Without the exercise to keep my mind at ease, purging began yet again. We hear that everyone with an addiction needs to bottom out at some point, and the night I hit bottom was sometime last April. It was long past midnight, raining, and I was crutching back to 66 from the computer science lab in Fulton. One of my crutches got caught in a sewer grate in front of Higgins and I fell, hard. I swear, I never wanted to get up. After years of trying to beat this thing, I was broken.

Here I am now. It’s March 2015, and I’d love to say that I’m writing from a place of triumph and recovery -- but I’m not. Coming into Junior year, having gained weight from my months away from running, I was showered with praise. “Oh Erin, you look so healthy!” or “I like the way your new face looks, it’s fuller!” or “Wow, your pants actually fit you tightly now!” These excited comments came, and continue to come, from loving friends and family members. But even the people closest to me can’t understand how painful my before and after picture is, when every before and after picture in our society goes in the opposite direction. They don’t understand my inability to look at pictures of myself, because I hate the way I look as a size 4. They don’t understand how I still feel out of control and guilty every time I eat. They don’t understand my frustration at their praise when we live in a university community that extols over-exercise, unhealthy eating habits, and binge behaviors. It’s difficult to explain how “Love Your Body Week”, as well-intentioned as it may be, feels like mockery to someone like me. BC is a place, at least in my experience, where women feel compelled to go to extremes just to feel valuable.

I am no longer “scary” thin or at risk of hospitalization, but to date I sit in class unable to focus because I’m paranoid at how my new, heavier body looks to everyone else in the room. It is still impossibly difficult to fight against the comforting binge/purge cycle on stressful nights before exams, and I don’t always win that fight. Even though I’ve gained weight back, I carry my disease around with me every day, scrutinizing my body in the mirror, missing how thin I was a year or two ago, racing to the Plex at 7 a.m. to fight against further weight gain. I’m still participating in an unspoken competition among BC students to be the most perfect one.
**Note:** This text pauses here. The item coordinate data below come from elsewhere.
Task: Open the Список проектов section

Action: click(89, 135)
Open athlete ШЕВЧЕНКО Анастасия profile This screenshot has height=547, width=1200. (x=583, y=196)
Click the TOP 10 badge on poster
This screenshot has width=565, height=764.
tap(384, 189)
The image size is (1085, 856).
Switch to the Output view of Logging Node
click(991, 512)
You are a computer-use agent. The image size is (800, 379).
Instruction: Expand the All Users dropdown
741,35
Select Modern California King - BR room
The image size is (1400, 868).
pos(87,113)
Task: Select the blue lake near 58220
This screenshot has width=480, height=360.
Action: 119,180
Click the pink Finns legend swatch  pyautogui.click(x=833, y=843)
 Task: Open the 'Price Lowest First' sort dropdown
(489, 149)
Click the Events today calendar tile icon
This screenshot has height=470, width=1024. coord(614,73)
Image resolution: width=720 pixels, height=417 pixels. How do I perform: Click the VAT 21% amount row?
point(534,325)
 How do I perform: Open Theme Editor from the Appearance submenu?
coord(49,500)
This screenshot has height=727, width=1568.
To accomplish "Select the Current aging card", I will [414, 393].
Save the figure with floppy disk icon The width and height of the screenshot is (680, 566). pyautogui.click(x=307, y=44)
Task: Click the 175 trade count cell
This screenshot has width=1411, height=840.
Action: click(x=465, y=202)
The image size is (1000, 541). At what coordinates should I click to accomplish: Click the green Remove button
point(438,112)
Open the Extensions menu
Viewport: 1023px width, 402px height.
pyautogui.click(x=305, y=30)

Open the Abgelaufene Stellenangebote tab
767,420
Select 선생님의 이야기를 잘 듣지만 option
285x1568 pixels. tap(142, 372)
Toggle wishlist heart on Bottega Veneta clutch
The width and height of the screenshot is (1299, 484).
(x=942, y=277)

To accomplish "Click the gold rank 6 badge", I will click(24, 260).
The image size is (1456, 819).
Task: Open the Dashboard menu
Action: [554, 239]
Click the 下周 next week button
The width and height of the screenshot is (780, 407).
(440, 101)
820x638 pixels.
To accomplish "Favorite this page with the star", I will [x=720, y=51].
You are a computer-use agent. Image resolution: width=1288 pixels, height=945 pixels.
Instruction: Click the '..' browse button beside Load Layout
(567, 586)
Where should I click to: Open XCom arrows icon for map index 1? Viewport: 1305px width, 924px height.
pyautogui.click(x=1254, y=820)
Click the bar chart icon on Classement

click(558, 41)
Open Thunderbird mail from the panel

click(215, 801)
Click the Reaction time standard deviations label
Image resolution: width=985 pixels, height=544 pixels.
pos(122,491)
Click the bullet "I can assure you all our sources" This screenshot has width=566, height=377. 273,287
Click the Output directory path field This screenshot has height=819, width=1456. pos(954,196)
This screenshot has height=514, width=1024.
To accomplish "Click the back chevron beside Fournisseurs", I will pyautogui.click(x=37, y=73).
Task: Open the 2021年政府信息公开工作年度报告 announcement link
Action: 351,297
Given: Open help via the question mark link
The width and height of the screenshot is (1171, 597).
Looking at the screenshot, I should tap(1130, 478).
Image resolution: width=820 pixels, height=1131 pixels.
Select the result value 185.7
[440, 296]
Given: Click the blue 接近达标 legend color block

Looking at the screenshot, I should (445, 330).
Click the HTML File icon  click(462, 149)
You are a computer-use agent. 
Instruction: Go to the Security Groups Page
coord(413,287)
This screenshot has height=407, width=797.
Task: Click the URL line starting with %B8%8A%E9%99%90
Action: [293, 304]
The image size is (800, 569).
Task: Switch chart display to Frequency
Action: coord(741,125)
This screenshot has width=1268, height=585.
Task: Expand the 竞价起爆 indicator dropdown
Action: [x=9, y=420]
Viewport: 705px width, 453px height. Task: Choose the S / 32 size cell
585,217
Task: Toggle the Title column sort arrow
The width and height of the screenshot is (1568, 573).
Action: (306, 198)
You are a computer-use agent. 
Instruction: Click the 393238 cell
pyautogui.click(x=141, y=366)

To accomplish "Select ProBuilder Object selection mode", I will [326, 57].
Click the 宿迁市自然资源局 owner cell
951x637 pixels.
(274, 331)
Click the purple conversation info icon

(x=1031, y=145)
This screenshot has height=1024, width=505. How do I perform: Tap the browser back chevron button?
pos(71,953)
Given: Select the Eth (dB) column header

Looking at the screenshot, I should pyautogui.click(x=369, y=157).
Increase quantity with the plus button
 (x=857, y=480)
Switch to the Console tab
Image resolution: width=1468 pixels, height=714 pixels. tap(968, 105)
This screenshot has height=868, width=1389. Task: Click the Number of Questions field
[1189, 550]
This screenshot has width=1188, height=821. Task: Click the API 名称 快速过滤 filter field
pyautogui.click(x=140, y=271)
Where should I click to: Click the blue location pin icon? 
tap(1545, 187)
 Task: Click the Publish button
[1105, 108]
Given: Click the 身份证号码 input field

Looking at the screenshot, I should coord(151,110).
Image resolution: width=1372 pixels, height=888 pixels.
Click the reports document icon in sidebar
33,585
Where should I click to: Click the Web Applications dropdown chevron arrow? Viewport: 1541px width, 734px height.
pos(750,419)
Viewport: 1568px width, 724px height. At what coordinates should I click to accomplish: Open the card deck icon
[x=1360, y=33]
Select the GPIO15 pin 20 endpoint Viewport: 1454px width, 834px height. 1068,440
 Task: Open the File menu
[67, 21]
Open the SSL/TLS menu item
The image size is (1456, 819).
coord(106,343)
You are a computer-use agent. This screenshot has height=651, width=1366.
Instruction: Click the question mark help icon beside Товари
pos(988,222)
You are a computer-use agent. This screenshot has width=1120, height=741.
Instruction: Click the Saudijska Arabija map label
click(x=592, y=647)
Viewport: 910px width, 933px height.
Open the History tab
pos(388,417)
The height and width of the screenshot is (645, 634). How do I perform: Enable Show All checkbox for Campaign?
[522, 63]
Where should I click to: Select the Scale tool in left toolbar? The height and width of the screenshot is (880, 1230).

As a junior in college nearing my 21st birthday, I’m a world away from who I was at 15. But I still chase the ideal straw-woman. My Bulimia has cost me so much. I’ve alienated and lost roommates. I’ve paid quite expensive medical bills. I’ve damaged many parts of my body. Some days, I wake up with hip soreness and I find it hard to walk. These costs are not counting innumerable missed experiences, untapped or damaged friendships, and years’ worth of self-love I’ve lost. Thankfully, because of the wonderful people in my life, my disease has not cost me more.

But not everyone is as fortunate. Bulimia nervosa, anorexia nervosa, hypergymnasia, and other, less recognized eating disorders take lives. Fifty percent of the time, depression accompanies an eating disorder. Eating disorders have the highest mortality rate of any mental illness, yet only 1 in 10 people with eating disorders receives treatment. These mental illnesses live around us in concentrated form at Boston College, almost as an unspoken rule. We need to step up and fight against these diseases, and there is plenty we can do. I can imagine specific prevention education for incoming students to teach them about the symptoms and dangers of eating disorders. I can imagine a dedicated hotline and safe space where those with an eating disorder, or their friends, can come with questions and concerns. We can create support groups, peer mentorship programs, forums for open discussion, and more. As someone who could have benefitted from such programs, I call on all of us to start making that change.

If you are experiencing similar struggles and need someone to talk to, I am here. You are powerful. You are worthy. You are enough.